Wednesday, September 21, 2011

Intimate Relationship

Would you think one needs to be taught to pray? I prayed as a child and when I was a teenager. God answered those prayers and some seemed like a miracle to me. I knew Jesus heard me and showed his love to me, but not until my 20's did I really learn how to actually worship and taught how to pray when not in a desperate state or need.

That's when I first went to church, what I call my earlier days. It was then that I learned it was a relationship with Jesus. A relationship is personal and intimate. It is sharing, trusting and having no secrets. In a personal intimate relationship you know each other. There is nothing about you that Jesus doesn't already know. You can't shock him with your honesty. What ever your struggling with he knows and is ready to set you free.
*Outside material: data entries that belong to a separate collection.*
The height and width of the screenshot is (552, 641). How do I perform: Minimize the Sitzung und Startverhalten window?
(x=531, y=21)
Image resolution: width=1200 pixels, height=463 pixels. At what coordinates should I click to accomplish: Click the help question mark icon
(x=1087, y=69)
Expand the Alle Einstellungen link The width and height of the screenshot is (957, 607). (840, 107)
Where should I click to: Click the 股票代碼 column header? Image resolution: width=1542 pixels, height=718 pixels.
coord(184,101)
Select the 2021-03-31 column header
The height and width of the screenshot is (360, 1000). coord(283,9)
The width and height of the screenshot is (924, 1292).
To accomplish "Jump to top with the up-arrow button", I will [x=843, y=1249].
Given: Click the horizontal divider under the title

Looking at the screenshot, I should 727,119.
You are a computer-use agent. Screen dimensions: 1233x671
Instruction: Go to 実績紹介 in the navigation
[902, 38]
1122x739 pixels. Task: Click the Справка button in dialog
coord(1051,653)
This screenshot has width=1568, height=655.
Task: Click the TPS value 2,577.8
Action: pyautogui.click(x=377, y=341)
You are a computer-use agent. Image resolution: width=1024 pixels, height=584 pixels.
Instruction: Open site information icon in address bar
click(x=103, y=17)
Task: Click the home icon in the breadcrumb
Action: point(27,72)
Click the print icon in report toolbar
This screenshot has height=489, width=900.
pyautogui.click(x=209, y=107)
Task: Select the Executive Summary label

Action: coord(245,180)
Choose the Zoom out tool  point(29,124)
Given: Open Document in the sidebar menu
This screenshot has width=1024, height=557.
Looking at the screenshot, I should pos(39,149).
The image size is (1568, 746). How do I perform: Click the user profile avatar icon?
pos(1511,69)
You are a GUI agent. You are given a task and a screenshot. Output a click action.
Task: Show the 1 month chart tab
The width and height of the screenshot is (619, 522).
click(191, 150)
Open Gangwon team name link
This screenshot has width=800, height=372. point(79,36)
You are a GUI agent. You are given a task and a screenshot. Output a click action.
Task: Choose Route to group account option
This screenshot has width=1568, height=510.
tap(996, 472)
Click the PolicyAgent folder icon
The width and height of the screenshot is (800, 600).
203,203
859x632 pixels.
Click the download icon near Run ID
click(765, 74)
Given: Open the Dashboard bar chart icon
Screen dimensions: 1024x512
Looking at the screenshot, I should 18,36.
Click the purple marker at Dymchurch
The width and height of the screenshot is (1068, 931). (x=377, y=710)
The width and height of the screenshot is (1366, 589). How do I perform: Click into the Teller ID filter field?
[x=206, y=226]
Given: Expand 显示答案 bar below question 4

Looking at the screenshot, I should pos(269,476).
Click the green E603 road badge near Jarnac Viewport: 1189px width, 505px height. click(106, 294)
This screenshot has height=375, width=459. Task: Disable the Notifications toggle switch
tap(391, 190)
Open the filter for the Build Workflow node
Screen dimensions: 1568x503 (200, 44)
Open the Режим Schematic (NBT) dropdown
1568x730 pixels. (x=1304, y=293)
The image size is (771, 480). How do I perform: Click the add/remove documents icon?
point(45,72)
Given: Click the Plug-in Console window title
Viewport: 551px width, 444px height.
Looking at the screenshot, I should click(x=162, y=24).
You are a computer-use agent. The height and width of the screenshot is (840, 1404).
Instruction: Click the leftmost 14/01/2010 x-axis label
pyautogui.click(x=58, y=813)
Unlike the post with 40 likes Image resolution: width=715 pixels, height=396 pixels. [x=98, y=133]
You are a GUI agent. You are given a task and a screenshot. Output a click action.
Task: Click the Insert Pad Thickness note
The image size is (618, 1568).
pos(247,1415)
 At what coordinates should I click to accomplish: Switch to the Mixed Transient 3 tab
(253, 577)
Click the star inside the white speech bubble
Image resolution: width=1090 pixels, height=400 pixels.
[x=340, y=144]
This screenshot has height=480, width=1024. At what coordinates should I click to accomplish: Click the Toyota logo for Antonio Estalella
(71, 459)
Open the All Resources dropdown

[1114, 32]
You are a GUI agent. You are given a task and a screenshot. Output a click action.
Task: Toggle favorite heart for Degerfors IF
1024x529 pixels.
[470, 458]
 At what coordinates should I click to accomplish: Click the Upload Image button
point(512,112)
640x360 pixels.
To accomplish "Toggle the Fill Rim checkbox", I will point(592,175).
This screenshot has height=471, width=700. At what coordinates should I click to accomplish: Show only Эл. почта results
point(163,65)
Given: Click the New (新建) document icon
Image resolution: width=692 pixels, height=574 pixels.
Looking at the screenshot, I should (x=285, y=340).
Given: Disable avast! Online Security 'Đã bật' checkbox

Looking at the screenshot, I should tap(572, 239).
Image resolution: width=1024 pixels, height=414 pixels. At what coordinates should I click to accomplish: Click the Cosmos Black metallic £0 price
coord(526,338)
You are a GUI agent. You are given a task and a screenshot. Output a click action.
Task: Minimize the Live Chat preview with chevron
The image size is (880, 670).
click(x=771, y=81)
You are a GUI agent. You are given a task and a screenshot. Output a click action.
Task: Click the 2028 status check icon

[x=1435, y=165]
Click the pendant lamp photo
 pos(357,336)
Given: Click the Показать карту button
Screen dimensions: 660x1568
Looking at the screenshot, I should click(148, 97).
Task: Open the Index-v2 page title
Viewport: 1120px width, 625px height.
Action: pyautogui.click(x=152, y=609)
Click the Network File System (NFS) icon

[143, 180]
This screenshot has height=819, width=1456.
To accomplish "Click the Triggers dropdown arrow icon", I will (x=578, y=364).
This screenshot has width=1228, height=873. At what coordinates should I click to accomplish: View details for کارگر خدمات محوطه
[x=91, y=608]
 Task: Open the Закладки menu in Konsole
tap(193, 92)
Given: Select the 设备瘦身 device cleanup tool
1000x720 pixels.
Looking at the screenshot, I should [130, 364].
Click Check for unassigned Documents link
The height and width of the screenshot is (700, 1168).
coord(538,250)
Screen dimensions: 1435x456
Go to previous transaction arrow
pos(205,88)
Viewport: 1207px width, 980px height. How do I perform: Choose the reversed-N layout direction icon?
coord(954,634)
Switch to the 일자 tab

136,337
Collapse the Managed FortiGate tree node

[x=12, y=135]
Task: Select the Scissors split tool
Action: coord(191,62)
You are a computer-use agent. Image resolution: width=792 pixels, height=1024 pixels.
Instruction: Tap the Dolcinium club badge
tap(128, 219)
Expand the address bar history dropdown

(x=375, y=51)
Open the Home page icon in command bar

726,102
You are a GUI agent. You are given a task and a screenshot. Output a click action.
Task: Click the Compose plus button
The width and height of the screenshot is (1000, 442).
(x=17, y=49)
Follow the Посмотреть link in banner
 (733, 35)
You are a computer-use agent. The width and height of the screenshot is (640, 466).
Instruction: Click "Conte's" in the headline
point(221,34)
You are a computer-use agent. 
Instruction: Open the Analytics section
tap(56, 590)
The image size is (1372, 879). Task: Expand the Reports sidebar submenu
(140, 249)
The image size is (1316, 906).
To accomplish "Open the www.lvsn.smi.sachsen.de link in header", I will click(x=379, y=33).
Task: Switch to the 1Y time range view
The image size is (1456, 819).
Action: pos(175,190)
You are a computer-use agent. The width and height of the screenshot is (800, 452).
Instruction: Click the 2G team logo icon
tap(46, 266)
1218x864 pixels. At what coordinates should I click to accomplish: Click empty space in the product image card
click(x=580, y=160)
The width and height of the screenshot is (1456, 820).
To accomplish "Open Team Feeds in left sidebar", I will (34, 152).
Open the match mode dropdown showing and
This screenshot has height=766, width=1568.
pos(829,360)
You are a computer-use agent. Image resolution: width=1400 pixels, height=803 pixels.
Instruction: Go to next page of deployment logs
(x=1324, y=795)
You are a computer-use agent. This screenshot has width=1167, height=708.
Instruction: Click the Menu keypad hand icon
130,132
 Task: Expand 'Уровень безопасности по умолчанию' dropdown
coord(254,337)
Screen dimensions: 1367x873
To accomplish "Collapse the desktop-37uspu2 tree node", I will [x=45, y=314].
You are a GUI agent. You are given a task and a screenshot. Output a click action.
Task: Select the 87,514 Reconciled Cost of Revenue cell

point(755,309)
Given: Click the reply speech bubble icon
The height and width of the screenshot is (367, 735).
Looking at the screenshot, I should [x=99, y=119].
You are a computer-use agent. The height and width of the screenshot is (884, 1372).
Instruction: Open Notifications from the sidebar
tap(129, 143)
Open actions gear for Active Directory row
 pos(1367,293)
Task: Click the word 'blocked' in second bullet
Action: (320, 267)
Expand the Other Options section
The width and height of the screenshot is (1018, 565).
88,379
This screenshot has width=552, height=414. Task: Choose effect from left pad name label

How do you talk or share your thoughts or feelings with your love, your spouse? That is an intimate relationship. We can't really keep it fresh or intimate unless we take the time alone with our love. Jesus so desires for us to share our thoughts and feelings with him. He knows about them anyway. He wants intimacy with you. He loves you.

Have you felt a tugging at your heart to be alone with him? Once recently the Lord woke me in the night and I felt a need to pray and just talk to him, to tell him I love him. I wanted to stay in my comfortable bed and pray there, knowing I would probably fall asleep praying and worshiping him. There are many ways to pray, lying down, standing, bowing your head or on your knees.

The Lord tugged at my heart to lie on the floor face down and earnestly seek him. This was not new to me, we women back in those days had all night prayer meetings. We stayed awake praying and praising God in many ways. I was taught by example in my early days. I really wanted to stay in bed and pray, which I have many times. This time I knew I was to get out of bed and obey knowing it would be a beautiful experience with the Lord and it was.

He showed me why I was to make an effort getting out of bed. I would know there was a defiant acknowledged prayer, relationship, intimate time spent with him. The time and prayer where marked in my memory because of the effort to make a special place and time for him. When my prayer was answered there was no doubt God heard me and answered that particular request. I was expecting an answer.

He wants to be your love. He desires time spent with you.